Agents of the Organismo de Investigación Judicial (OIJ) – criminal investigation agency – swooped down on the Hospital Nacional de Niños (HNN) – National Children’s Hospital, Thursday morning to confiscate records of a January cardiac surgery on a 26-day-old girl. The heart specialist is accused of deserting the operation twice.
During the surgeon’s first absence, he is accused of making phone calls for a hour and a half and he left early in the second, leaving non-specialist doctors and nurses to finish up. The girl died shortly afterward.
This week, La Nacion revealed that foreign experts inspecting the hospital some years ago had criticized the surgeon’s technique and had recommended his removal. The surgeon has been suspended for four months, said the hospital.
The HNN has long been held up as an example of what a poor country can do if the citizens pitch in to protect their children. Nevertheless, the hospital has a 23% fatality rate for this type of operation, abnormally high. Neither Dr. Rodolfo Hernandez, the director, nor subdirector Dr. Orlando Urroz, were present during the OIJ raid.
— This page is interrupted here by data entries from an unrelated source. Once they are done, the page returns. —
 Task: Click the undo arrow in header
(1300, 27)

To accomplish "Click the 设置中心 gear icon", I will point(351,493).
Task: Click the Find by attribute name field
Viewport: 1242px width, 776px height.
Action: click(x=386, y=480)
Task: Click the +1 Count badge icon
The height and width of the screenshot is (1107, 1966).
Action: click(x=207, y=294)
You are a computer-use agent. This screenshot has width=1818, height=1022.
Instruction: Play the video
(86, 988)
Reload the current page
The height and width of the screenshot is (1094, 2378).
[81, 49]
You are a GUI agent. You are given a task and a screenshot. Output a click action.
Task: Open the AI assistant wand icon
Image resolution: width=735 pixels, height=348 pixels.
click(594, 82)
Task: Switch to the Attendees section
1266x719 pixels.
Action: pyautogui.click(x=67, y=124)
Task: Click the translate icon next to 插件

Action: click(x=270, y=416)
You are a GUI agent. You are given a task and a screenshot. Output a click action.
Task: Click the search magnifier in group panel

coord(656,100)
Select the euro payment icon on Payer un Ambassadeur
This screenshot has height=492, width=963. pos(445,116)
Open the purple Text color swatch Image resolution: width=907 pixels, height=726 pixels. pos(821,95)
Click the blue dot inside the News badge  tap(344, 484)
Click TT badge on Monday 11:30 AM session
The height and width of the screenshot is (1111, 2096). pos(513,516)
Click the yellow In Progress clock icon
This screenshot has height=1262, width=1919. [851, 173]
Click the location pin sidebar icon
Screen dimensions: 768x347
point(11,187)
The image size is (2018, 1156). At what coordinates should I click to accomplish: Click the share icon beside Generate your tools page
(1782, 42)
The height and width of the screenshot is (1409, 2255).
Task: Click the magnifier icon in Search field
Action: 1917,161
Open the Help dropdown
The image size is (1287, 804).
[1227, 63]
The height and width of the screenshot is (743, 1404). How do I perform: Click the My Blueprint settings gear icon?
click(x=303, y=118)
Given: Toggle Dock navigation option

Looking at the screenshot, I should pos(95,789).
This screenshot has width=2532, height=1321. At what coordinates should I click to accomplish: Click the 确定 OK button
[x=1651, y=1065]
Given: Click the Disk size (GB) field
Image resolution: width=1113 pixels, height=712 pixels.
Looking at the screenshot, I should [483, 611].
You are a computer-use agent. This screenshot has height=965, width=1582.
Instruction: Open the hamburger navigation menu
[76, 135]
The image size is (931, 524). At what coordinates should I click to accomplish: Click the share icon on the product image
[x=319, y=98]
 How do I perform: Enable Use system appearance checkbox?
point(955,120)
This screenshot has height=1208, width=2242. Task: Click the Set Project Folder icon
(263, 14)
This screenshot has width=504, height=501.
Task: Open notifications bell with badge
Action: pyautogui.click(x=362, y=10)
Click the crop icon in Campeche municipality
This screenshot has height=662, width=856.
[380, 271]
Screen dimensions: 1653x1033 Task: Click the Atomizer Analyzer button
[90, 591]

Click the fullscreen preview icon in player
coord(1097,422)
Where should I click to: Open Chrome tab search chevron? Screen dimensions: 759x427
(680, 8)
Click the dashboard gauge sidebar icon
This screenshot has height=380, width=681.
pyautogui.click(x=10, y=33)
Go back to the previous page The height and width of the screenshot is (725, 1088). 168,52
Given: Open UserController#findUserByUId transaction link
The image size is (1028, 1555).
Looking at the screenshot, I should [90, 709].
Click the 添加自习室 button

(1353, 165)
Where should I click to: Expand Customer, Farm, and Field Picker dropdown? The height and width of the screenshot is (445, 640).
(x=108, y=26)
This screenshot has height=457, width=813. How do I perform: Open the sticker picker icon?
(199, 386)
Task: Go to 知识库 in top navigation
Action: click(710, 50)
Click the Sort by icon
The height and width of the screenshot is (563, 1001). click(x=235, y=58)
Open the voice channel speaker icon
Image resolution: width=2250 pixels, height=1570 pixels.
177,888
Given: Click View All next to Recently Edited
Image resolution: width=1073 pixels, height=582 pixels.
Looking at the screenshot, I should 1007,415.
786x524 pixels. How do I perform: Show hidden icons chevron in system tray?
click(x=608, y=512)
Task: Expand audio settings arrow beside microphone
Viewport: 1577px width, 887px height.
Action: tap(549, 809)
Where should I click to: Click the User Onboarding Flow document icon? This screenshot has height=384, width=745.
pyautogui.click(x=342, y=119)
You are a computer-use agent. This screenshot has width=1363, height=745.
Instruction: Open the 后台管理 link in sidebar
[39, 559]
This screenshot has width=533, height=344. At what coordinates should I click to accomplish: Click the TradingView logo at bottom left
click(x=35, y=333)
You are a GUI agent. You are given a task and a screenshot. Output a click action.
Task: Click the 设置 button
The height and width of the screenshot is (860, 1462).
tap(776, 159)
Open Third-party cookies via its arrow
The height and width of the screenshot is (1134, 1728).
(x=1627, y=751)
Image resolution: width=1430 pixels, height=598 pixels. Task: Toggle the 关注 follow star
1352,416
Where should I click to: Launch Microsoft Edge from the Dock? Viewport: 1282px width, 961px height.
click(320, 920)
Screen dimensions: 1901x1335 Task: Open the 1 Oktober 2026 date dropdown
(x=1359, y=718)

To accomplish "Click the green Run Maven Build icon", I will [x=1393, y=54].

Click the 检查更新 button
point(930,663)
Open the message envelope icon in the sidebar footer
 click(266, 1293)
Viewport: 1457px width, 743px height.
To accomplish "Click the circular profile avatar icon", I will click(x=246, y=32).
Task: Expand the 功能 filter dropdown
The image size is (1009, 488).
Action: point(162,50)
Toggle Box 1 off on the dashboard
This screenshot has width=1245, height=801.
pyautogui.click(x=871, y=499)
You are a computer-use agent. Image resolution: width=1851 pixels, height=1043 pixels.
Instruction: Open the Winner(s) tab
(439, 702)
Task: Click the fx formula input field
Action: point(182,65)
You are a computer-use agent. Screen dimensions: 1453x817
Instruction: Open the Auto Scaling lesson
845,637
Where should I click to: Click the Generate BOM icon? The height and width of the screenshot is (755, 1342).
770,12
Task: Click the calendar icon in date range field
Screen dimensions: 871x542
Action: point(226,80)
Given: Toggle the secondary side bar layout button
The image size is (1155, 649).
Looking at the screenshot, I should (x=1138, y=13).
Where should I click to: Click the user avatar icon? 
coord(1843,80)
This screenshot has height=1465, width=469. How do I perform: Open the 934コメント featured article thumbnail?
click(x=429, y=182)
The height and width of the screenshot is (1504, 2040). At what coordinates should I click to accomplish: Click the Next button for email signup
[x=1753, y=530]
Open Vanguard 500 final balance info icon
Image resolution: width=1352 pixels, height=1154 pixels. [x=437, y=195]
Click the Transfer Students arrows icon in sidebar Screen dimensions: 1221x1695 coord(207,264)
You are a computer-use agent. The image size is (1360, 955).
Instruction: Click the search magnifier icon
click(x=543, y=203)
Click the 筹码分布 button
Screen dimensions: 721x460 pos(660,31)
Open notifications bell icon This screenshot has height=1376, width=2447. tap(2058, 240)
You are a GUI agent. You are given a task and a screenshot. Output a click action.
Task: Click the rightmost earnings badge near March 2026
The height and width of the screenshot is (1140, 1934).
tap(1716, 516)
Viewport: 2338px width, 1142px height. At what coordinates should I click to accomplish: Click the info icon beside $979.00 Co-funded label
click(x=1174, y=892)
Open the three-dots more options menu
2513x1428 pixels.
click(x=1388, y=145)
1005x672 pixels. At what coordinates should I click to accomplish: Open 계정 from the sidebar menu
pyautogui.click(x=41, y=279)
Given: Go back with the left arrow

La Nacion revealed a 2009 report by U.S. experts reviewing the hospital in which, according excerpts quoted, the report flatly criticized the surgeon’s technique and recommended he be replaced. The report cited on operation where there were accidental lesions in the heart and artery structures.
The report also indicated that, even then, the surgeon was receiving phone calls during surgery which the inspectors called “a distraction potentially perilous.” The medical specialists pointed out that a previous inspection had revealed similar defects in this surgeon in 20006.
“The fact that this same surgeon (surnamed Alvarado) who was identified as problematic continues in leadership of the cardiovascular program three years afterward,” read the 2009 report, “(although monitored by another surgeon) indicates the institution’s incapacity or lack of will to resolve these problems, to the detriment of Costa Rican children with cardiac problems.”
The tiny baby’s parents, alerted to anomalies by anonymous phone calls, presented a criminal negligence complaint against the 57-year-old surgeon. They claim at first they received encouraging reports about the results of the operation before being informed of her death.
Infant mortality from heart surgery at the hospital is around 23%, far above the world median of 3% to 4%. Despite this figure, after the 2009 report director Hernandez rejected the validity of the 2009 report by foreign experts, from a Texas hospital and a prominent Argentine surgeon Dr. Rodolfo Neirotti.
In 2011 a hospital internal audit also warned of inadequate surgical techniques, anaesthesia and methods of keeping the child alive while the heart is stopped. In 2012, the hospital denied the figures and said that mortality from cardiac surgery was only 8% but published no study to back up the figure.